The heterogeneous nature of injuries in study participants added to the generalisability of the outcomes. The aim was to identify a group of patients who had undergone simple limb trauma requiring similar management and included at least 6 weeks of change in life activities, ie use of crutches, and obtain simple, easily reproducible outcome measures. Most of the patients sustained bony trauma, and those with ligamentous injury had comparable management strategies; so it was concluded we could analyse their data together. From this sample, those who were identified as having a preexisting disease were compared to those who did not.

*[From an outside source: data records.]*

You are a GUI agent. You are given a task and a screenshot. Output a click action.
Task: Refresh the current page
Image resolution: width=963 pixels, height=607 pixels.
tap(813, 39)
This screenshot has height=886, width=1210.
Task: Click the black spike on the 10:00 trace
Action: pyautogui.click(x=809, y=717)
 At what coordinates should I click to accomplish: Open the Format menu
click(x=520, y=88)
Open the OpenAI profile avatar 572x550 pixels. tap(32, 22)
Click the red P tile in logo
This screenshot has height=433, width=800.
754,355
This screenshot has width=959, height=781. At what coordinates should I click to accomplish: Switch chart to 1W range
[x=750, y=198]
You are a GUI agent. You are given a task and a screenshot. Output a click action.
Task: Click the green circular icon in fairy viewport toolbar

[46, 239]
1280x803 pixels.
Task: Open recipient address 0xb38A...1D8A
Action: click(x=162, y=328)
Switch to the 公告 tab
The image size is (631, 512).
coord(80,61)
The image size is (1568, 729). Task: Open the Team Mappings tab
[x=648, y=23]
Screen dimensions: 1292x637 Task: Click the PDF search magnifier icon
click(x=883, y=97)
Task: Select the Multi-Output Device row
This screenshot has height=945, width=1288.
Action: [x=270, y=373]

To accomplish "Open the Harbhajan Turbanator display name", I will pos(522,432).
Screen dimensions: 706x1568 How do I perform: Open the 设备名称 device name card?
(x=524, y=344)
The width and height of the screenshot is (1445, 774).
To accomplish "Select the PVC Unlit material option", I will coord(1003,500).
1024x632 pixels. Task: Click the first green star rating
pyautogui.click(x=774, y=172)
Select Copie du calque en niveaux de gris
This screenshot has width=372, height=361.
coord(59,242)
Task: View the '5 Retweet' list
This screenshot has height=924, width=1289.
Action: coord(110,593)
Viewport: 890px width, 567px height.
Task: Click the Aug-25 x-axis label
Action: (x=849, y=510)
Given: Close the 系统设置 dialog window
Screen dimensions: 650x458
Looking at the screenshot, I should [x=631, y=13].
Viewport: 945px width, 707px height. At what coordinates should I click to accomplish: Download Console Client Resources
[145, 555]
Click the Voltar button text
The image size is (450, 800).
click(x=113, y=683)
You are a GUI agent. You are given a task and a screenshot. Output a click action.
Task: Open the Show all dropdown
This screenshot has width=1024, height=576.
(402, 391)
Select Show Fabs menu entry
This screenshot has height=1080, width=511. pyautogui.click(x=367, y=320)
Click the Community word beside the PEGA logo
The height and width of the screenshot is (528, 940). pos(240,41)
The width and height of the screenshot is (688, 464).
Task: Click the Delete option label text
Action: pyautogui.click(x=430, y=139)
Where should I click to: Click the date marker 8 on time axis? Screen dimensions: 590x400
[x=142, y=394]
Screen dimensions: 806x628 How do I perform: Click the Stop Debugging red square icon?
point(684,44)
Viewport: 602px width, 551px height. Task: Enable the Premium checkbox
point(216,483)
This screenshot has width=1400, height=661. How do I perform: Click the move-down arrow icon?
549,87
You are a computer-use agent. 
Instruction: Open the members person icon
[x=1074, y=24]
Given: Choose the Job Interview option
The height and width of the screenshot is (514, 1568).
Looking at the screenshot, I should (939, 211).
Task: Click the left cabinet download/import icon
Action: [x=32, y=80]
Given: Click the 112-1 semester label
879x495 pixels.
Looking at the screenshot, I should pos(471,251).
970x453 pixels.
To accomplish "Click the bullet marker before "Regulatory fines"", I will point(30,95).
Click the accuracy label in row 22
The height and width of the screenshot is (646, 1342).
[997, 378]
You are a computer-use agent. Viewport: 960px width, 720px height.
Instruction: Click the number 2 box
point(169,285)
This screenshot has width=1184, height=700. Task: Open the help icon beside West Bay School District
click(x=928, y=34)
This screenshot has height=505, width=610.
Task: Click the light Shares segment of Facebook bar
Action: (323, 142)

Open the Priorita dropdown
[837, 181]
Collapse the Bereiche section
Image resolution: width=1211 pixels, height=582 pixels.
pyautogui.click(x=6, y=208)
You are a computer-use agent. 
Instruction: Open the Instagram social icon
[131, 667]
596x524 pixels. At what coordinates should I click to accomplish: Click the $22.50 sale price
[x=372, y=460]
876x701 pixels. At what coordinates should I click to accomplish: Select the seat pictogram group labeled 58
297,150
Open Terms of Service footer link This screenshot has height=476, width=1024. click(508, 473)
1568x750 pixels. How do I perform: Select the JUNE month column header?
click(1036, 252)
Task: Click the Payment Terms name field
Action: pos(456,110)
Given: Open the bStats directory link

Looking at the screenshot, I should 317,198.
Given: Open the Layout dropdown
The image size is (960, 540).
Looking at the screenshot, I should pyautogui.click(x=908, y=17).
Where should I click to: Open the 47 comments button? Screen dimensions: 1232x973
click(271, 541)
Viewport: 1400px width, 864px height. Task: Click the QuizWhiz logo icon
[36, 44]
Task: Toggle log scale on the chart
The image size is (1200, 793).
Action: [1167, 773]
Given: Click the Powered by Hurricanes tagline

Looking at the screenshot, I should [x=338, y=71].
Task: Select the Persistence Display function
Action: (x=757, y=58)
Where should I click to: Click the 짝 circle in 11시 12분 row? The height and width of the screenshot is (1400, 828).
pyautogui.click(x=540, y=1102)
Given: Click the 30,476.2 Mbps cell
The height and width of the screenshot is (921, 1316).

The PCS is a measure of physical function. Our questionnaire included details regarding injury factors, premorbid mobility level and review by a physiotherapist to prescribe the use of crutches. There were no differences between groups, yet the preexisting disease group reported a lower level of initial function and a failure to significantly improve after cessation of the NWB period. There could be many factors contributing to this. One might be the perception of physical function being different in those with preexisting conditions. Another might be they have less physical reserve so that similar impairments cause bigger functional problems. Diabetes, one of the specific premorbid conditions asked about in the questionnaire has been associated with poorer outcome following ankle trauma. 16,19 Our sample size precludes a separate analysis of these diseases; however, future research should include a focus on defining preexisting disease and the impact that individual diseases have on simple orthopaedic trauma.
There is some evidence that people with preexisting disease have a predisposition to suffer pain and disability. 5,20 This, plus the exposure to the traumatic event, may cause disruption to the hypothalamic pituitary axis leading to impairment of cortisol production thus impacting all body systems. 20 It is conceivable this could lead to outcomes such as delayed healing, produce tissue of poorer quality, and even change the perception of pain.
This study found that participants, overall, had good outcomes from trauma. It is possible that some psychological intervention was enacted in the simple application of a questionnaire, which was then followed up. A recent Cochrane review found some evidence that identifying, targeting and monitoring patients at risk of poor outcome following a traumatic injury may reduce secondary disability. 12
The primary limitation of this study was in participant numbers. Higher numbers would have enabled the study to analyse outcomes based on different premorbid conditions. The prospective nature of our study helped minimise selection bias, and the high number of follow-up surveys completed minimises transfer bias.
Conclusion
This prospective cohort study has shown a difference in the impact and outcome of simple orthopaedic trauma on patients with preexisting disease when compared to those without. It highlights that the poor outcomes reported in the literature from simple trauma may be related to risk factors such as premorbid conditions. Future research should be directed towards larger prospective studies aiming to identify what these risk factors are and how different diseases interact with recovery from simple orthopaedic trauma and to evaluate the impact that simple interventions, such as questionnaires and offering simple psychological support, may have on residual pain and disability.
Footnotes
Funding
Rachele received a UQ Research Scholarship while in undergraduate study in 2014 to begin this work.
Conflicts of interest
The authors have no conflicts of interest relevant to this article.
Acknowledgements
The authors would like to acknowledge Dr Lisa Major for helping with initial data entry and Dr Diana Kennedy for assisting with initial study format.